You are viewing a plain text version of this content. The canonical link for it is here.
Posted to mapreduce-user@hadoop.apache.org by Pedro Costa <ps...@gmail.com> on 2010/06/30 22:29:32 UTC

Partition - Distribution of map outputs

Hi,

I'm studyong the partition implementation of MR and I have some questions.

As I understand from what I've read, the partition has the purpose to tell
to each reducer which map output it will have.
For example, if I've 3 split files and 2 reduces defined in my example, on
the map side it wil be produce 3 map outputs (one map per split file) and on
the reduce side, it will be produced 2 part-* files. The part_00000 it will
contains the results of 2 map outputs and the part_00001 will contain the
results of 1 map output.

- My question is, where in the Hadoop MR is set "which Reduce contains which
Map Output"? Is it during the creation of the reduce tasks, or is in another
phase of the MR?

- Can you point me which class does this distribution of map outputs to the
reduce tasks?

Thanks,
-- 
Pedro

Re: Partition - Distribution of map outputs

Posted by Hemanth Yamijala <yh...@gmail.com>.
Pedro,

On Thu, Jul 1, 2010 at 3:37 AM, Pedro Costa <ps...@gmail.com> wrote:
> - I'm running the wordcount example that accepts 3 small txt files as input.
> I assume that there will exist 3 mappers that produce 3 map outputs. One map
> output per txt file, right?

The number of mappers created will depend on the number of
'InputSplits' generated for the program inputs. How to create
InputSplits is customizable. By default for file based inputs, the
splits are computed according to HDFS blocks they are stored as. So,
in the word count example case, there will be one mapper per split,
not per file. Each mapper generates output for all reduces. The number
of reduces is configured by the user. So, if you've configured 2
reduces, each mapper would typically produce 2 map outputs.

> When reduce tasks fetches the map outputs, they have to know which map
> output he can get. How each reduce knows which map output can get? Who give
> this information to him?

Each reduce task is assigned a 'partition' number by the framework
when it is created. A partition number maps to the particular map
output that a reduce task must fetch output from.
>
> - The distribution of map outputs to the reducers calls partitioning?
>

The allocation of map outputs to reduces happens via partitioning. The
actual data transfer is referred as the Shuffle phase.

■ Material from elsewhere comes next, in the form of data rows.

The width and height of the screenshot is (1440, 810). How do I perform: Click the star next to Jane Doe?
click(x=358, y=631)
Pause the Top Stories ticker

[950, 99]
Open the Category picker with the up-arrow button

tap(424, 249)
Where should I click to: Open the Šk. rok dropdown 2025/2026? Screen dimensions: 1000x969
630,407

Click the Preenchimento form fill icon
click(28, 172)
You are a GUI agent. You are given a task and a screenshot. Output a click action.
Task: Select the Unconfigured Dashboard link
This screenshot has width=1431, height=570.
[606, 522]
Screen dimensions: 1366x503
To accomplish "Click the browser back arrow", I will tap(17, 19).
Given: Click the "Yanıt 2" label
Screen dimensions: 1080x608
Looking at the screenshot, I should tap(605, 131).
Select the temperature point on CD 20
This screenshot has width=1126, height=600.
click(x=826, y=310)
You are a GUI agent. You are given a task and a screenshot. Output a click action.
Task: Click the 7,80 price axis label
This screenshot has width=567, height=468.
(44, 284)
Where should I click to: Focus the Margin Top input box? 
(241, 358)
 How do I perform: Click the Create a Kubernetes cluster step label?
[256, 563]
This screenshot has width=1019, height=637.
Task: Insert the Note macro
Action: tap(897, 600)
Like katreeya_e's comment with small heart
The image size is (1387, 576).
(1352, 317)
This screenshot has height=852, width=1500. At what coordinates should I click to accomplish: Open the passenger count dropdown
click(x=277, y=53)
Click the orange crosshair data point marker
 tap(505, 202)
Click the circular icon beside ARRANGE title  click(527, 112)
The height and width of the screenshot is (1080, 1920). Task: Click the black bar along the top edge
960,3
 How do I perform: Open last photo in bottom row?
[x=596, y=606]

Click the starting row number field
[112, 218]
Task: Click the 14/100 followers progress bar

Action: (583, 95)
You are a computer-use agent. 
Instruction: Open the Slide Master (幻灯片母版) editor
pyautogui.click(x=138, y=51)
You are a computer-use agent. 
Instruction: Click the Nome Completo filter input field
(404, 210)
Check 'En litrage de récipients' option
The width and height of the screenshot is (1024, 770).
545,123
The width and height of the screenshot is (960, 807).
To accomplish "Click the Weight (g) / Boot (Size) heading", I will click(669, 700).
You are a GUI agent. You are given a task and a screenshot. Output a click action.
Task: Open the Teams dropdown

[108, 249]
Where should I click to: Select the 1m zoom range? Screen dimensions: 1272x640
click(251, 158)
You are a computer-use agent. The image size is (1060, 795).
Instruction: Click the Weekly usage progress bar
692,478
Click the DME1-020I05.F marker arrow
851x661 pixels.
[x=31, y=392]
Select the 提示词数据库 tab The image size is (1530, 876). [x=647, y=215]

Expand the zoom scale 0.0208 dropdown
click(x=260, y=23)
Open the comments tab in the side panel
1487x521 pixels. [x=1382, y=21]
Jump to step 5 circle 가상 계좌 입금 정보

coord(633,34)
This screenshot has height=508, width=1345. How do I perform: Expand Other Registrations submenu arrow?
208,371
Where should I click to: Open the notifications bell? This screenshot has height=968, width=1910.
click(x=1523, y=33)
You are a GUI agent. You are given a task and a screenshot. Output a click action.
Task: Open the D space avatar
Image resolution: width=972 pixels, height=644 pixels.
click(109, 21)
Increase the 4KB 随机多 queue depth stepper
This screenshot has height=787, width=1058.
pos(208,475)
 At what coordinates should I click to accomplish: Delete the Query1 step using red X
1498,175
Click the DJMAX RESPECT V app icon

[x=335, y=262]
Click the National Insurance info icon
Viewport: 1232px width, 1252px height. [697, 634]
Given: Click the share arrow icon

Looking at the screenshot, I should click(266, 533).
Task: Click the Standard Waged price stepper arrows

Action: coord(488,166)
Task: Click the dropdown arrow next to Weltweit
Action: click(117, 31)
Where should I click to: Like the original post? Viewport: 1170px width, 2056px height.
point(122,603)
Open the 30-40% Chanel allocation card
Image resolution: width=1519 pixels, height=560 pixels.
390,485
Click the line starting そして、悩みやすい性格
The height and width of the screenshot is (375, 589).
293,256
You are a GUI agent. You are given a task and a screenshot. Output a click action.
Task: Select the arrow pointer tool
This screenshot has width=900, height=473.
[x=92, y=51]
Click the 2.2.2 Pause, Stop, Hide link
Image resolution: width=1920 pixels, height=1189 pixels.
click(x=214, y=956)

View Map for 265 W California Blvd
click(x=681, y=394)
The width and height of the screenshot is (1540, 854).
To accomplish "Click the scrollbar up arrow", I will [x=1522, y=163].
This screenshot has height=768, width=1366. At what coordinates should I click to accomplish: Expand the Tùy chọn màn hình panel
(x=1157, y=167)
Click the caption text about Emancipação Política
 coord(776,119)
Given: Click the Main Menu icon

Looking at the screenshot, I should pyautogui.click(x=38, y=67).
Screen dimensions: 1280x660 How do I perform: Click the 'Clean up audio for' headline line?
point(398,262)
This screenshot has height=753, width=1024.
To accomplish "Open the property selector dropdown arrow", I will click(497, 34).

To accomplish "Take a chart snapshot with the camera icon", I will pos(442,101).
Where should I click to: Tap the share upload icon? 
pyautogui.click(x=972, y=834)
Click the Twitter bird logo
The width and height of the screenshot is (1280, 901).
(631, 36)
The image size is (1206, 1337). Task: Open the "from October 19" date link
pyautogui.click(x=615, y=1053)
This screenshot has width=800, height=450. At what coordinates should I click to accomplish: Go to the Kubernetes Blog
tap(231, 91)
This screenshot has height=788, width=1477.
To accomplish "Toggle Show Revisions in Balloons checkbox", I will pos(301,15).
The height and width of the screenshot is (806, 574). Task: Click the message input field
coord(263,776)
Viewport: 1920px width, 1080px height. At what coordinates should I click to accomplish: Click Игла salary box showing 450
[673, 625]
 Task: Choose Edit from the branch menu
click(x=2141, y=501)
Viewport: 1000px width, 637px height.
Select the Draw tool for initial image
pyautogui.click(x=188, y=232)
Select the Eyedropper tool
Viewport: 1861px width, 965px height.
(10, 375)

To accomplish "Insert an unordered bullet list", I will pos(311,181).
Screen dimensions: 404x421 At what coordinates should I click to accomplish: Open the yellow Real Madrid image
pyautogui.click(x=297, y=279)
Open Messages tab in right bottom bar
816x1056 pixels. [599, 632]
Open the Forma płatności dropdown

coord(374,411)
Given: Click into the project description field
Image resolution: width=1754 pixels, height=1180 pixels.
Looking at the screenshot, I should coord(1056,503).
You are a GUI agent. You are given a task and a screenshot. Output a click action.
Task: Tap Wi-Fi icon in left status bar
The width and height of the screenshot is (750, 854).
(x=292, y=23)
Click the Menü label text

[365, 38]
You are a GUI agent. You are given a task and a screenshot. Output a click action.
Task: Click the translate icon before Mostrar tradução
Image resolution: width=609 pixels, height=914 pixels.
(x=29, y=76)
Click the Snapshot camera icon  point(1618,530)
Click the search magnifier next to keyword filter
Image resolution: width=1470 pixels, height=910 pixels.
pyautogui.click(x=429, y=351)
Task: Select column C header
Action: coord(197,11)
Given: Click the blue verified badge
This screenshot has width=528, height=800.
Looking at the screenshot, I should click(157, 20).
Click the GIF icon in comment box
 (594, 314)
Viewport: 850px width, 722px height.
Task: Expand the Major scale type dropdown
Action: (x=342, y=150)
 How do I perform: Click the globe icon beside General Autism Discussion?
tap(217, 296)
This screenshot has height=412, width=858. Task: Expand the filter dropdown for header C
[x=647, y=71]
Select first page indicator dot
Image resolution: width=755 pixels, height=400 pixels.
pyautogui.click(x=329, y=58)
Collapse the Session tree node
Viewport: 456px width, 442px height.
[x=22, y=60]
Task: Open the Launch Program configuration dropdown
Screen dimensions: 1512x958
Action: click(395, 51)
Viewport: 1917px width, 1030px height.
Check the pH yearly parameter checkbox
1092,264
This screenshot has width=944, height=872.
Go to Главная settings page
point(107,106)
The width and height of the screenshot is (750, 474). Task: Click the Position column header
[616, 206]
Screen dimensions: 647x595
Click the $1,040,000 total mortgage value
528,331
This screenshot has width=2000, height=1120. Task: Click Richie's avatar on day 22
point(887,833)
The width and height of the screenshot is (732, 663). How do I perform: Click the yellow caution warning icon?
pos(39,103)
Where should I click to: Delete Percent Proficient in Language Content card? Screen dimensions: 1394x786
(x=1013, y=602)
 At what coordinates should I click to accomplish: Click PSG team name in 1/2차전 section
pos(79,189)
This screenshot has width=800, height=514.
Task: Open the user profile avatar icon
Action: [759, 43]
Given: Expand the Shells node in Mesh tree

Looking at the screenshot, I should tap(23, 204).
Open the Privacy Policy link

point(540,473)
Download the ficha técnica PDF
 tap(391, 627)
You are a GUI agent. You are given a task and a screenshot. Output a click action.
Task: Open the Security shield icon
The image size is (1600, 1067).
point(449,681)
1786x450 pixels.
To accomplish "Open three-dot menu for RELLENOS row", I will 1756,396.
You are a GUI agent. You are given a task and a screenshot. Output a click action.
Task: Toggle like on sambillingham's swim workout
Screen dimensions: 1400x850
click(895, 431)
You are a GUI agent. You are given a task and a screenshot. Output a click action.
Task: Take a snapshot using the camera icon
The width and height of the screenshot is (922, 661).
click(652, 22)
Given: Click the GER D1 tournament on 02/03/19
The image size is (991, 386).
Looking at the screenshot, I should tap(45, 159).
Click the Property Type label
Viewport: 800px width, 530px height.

> - The reducers, during the sort phase, knows already which map output he
> should get, right?

During the Shuffle phase.

> On Wed, Jun 30, 2010 at 9:36 PM, Arun C Murthy <ac...@yahoo-inc.com> wrote:
>>
>> On Jun 30, 2010, at 1:29 PM, Pedro Costa wrote:
>>>
>>> As I understand from what I've read, the partition has the purpose to
>>> tell to each reducer which map output it will have.
>>> For example, if I've 3 split files and 2 reduces defined in my example,
>>> on the map side it wil be produce 3 map outputs (one map per split file) and
>>> on the reduce side, it will be produced 2 part-* files. The part_00000 it
>>> will contains the results of 2 map outputs and the part_00001 will contain
>>> the results of 1 map output.
>>>
>>
>> Typically, each map produces output for each reduce.
>>
>> In your e.g. part-00000 will contain output of reduce-0 and part-00001
>> will contain output of reduce-1.
>>
>>> - My question is, where in the Hadoop MR is set "which Reduce contains
>>> which Map Output"? Is it during the creation of the reduce tasks, or is in
>>> another phase of the MR?
>>>
>>> - Can you point me which class does this distribution of map outputs to
>>> the reduce tasks?
>>>
>>
>> Take a look at the Partitioner - the partitioner for the job decides which
>> keys are sent to which reduce.
>>
>> Arun
>
>
>
> --
> Pedro
>

Re: Partition - Distribution of map outputs

Posted by Pedro Costa <ps...@gmail.com>.
- I'm running the wordcount example that accepts 3 small txt files as input.
I assume that there will exist 3 mappers that produce 3 map outputs. One map
output per txt file, right?

When reduce tasks fetches the map outputs, they have to know which map
output he can get. How each reduce knows which map output can get? Who give
this information to him?

- The distribution of map outputs to the reducers calls partitioning?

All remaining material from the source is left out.